The Tom is now standing in full strut less than 10 yards, when I come to full draw. With the thousands of dollars of equipment I have I was too cheap to buy a real facemask and decided to make one out of knit hat. Here lies the problem. As I'm at full draw I close my left eye and I am now staring at a piece of fabric between the eye holes in my mask. I opened my left eye and a light bulb went off, I had a sight picture. I lined up the shot right where I wanted it and let the carbon express fly. Clean MISS! After the fact it dawned on me your aim changes when you open both eyes. Not my greatest moment.
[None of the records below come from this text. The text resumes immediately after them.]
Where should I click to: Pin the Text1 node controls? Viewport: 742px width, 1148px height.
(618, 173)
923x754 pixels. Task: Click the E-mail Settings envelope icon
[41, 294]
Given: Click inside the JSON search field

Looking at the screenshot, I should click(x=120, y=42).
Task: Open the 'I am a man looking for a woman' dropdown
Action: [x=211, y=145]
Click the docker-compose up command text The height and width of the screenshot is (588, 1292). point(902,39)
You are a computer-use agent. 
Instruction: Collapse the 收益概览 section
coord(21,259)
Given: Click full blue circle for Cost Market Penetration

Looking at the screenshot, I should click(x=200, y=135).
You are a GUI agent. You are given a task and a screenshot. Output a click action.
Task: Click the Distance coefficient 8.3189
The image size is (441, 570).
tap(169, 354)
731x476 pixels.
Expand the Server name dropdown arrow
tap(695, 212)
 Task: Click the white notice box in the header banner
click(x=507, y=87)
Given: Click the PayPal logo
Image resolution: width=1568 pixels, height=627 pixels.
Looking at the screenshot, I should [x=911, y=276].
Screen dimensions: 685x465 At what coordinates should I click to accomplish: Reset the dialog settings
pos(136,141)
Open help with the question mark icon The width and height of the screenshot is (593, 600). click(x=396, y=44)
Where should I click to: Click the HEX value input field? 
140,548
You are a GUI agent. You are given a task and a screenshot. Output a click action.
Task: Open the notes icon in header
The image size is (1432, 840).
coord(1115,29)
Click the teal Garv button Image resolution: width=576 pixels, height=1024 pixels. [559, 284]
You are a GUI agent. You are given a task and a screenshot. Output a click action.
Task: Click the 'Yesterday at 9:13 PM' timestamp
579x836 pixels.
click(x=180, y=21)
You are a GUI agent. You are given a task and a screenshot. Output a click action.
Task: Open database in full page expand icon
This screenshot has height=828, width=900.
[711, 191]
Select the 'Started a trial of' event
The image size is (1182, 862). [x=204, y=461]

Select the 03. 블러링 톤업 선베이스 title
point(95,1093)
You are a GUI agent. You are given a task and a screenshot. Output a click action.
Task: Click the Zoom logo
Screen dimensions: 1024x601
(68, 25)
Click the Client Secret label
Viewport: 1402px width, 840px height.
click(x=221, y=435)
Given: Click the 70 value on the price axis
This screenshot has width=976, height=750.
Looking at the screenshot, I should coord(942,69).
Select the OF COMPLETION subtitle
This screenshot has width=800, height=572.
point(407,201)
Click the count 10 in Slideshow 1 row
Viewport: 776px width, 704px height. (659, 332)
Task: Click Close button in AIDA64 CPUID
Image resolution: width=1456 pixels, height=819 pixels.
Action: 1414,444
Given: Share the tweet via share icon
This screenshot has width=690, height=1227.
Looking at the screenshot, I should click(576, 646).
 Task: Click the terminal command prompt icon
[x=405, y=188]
But then redemption! 

I'm now thinking about giving my bow away and the drive home I've had the last two years. The good thing was it was a clean miss. The Tom wasn't even concerned, he looked around, gobbled, and carried on his business with the dekes. I stayed below the window and knocked another arrow. I again came to full draw but I still had the mask issue. I used the thumb on my release hand to grab the eye hole and pull it down. I now had what I've been daydreaming about for three years. A bird facing me in full strut and a perfect shot. I let the arrow fly and when the rage hit it's breast I heard that undeniable sound. The bird limped away ten yards before two other toms attacked it. Wally threw up the blind and took off after it. Wally is not a sprinter by trade but I saw him run 4.4 40. Wally caught up to the bird as it was trying to take flight. Hey WG great hustle, you kept your head on a swivel!!!! 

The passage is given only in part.